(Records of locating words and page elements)
## start
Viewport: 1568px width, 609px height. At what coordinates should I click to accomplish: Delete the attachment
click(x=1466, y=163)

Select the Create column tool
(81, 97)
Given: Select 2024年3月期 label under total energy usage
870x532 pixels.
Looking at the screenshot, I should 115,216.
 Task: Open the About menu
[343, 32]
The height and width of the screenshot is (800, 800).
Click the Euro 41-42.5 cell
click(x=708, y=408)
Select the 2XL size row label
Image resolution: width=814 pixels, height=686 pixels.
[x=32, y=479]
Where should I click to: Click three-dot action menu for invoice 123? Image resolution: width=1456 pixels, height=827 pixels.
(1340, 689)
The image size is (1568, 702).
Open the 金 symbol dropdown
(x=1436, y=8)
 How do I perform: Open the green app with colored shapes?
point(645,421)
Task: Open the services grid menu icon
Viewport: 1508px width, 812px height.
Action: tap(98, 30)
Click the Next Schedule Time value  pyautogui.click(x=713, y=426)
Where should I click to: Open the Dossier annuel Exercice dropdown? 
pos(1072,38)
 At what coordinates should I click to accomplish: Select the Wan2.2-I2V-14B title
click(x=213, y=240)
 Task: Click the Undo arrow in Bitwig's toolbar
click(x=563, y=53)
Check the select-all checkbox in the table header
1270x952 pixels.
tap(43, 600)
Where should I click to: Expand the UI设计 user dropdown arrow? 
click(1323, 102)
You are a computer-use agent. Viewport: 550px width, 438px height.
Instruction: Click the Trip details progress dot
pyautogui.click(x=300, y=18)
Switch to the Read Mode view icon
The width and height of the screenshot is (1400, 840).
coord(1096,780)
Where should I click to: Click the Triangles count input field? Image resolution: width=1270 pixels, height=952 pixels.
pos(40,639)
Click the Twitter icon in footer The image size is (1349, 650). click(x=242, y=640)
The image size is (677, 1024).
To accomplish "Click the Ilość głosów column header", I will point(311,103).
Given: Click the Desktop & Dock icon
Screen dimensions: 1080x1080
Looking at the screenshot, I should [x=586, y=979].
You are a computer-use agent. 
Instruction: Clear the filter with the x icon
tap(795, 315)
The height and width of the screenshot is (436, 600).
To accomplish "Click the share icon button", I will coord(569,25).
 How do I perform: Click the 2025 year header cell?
## end
* _Your instructions_: Could you convert the lines above into a Markdown table with the columns No. and Line, numbering each row and leaving out any blank lines?

* _Solution to the problem_:
| No. | Line |
|---|---|
| 1 | Viewport: 1568px width, 609px height. At what coordinates should I click to accomplish: Delete the attachment |
| 2 | click(x=1466, y=163) |
| 3 | Select the Create column tool |
| 4 | (81, 97) |
| 5 | Given: Select 2024年3月期 label under total energy usage |
| 6 | 870x532 pixels. |
| 7 | Looking at the screenshot, I should 115,216. |
| 8 |  Task: Open the About menu |
| 9 | [343, 32] |
| 10 | The height and width of the screenshot is (800, 800). |
| 11 | Click the Euro 41-42.5 cell |
| 12 | click(x=708, y=408) |
| 13 | Select the 2XL size row label |
| 14 | Image resolution: width=814 pixels, height=686 pixels. |
| 15 | [x=32, y=479] |
| 16 | Where should I click to: Click three-dot action menu for invoice 123? Image resolution: width=1456 pixels, height=827 pixels. |
| 17 | (1340, 689) |
| 18 | The image size is (1568, 702). |
| 19 | Open the 金 symbol dropdown |
| 20 | (x=1436, y=8) |
| 21 |  How do I perform: Open the green app with colored shapes? |
| 22 | point(645,421) |
| 23 | Task: Open the services grid menu icon |
| 24 | Viewport: 1508px width, 812px height. |
| 25 | Action: tap(98, 30) |
| 26 | Click the Next Schedule Time value  pyautogui.click(x=713, y=426) |
| 27 | Where should I click to: Open the Dossier annuel Exercice dropdown?  |
| 28 | pos(1072,38) |
| 29 |  At what coordinates should I click to accomplish: Select the Wan2.2-I2V-14B title |
| 30 | click(x=213, y=240) |
| 31 |  Task: Click the Undo arrow in Bitwig's toolbar |
| 32 | click(x=563, y=53) |
| 33 | Check the select-all checkbox in the table header |
| 34 | 1270x952 pixels. |
| 35 | tap(43, 600) |
| 36 | Where should I click to: Expand the UI设计 user dropdown arrow?  |
| 37 | click(1323, 102) |
| 38 | You are a computer-use agent. Viewport: 550px width, 438px height. |
| 39 | Instruction: Click the Trip details progress dot |
| 40 | pyautogui.click(x=300, y=18) |
| 41 | Switch to the Read Mode view icon |
| 42 | The width and height of the screenshot is (1400, 840). |
| 43 | coord(1096,780) |
| 44 | Where should I click to: Click the Triangles count input field? Image resolution: width=1270 pixels, height=952 pixels. |
| 45 | pos(40,639) |
| 46 | Click the Twitter icon in footer The image size is (1349, 650). click(x=242, y=640) |
| 47 | The image size is (677, 1024). |
| 48 | To accomplish "Click the Ilość głosów column header", I will point(311,103). |
| 49 | Given: Click the Desktop & Dock icon |
| 50 | Screen dimensions: 1080x1080 |
| 51 | Looking at the screenshot, I should [x=586, y=979]. |
| 52 | You are a computer-use agent.  |
| 53 | Instruction: Clear the filter with the x icon |
| 54 | tap(795, 315) |
| 55 | The height and width of the screenshot is (436, 600). |
| 56 | To accomplish "Click the share icon button", I will coord(569,25). |
| 57 |  How do I perform: Click the 2025 year header cell? |